* **What is needed**:
For the word "Eliana", determine how many lines of the entries below contain it, and give only that number.

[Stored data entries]
------------------------------------------------

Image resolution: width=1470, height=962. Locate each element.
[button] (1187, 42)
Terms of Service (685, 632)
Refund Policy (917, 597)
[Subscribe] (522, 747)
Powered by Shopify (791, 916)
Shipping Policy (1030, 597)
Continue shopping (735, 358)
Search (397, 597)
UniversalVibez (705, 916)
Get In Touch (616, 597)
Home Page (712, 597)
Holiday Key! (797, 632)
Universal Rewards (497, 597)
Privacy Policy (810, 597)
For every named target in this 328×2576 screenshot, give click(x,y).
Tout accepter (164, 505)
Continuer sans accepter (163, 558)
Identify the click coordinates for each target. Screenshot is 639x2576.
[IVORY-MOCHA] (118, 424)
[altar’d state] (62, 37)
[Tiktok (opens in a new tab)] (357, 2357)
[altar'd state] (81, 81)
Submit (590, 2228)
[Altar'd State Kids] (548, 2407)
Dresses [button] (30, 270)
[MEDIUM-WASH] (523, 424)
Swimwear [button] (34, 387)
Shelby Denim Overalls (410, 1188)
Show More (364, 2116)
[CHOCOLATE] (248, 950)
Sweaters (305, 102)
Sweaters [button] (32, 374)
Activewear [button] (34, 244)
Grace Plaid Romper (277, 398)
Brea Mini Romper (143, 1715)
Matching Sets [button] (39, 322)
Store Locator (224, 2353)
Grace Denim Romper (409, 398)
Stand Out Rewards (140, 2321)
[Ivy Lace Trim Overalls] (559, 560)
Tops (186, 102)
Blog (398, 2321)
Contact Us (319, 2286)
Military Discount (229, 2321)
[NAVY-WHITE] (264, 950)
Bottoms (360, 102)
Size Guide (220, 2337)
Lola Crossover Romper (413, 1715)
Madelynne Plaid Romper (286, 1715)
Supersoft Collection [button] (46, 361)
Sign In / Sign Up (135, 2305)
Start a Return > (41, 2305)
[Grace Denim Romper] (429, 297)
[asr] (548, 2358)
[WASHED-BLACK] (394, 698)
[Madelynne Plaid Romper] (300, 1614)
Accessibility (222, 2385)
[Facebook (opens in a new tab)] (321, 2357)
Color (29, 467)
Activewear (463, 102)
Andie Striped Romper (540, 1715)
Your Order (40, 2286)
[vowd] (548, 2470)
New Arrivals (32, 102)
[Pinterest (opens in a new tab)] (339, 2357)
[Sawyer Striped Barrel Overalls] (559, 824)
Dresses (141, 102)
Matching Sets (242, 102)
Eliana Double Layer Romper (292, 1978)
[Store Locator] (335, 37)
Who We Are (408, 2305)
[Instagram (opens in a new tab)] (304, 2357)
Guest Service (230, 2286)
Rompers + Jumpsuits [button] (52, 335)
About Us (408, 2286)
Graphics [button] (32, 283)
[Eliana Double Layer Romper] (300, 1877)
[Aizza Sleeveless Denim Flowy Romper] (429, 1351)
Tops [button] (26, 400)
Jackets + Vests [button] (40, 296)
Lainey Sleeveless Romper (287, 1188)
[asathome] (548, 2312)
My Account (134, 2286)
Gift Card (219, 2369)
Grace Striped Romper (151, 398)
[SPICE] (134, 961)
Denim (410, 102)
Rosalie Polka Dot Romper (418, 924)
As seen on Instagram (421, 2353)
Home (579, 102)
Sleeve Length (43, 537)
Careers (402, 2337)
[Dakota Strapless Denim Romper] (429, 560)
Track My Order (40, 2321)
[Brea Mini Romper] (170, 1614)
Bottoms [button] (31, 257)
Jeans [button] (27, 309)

------------------------------------------------

* **Task result**:
2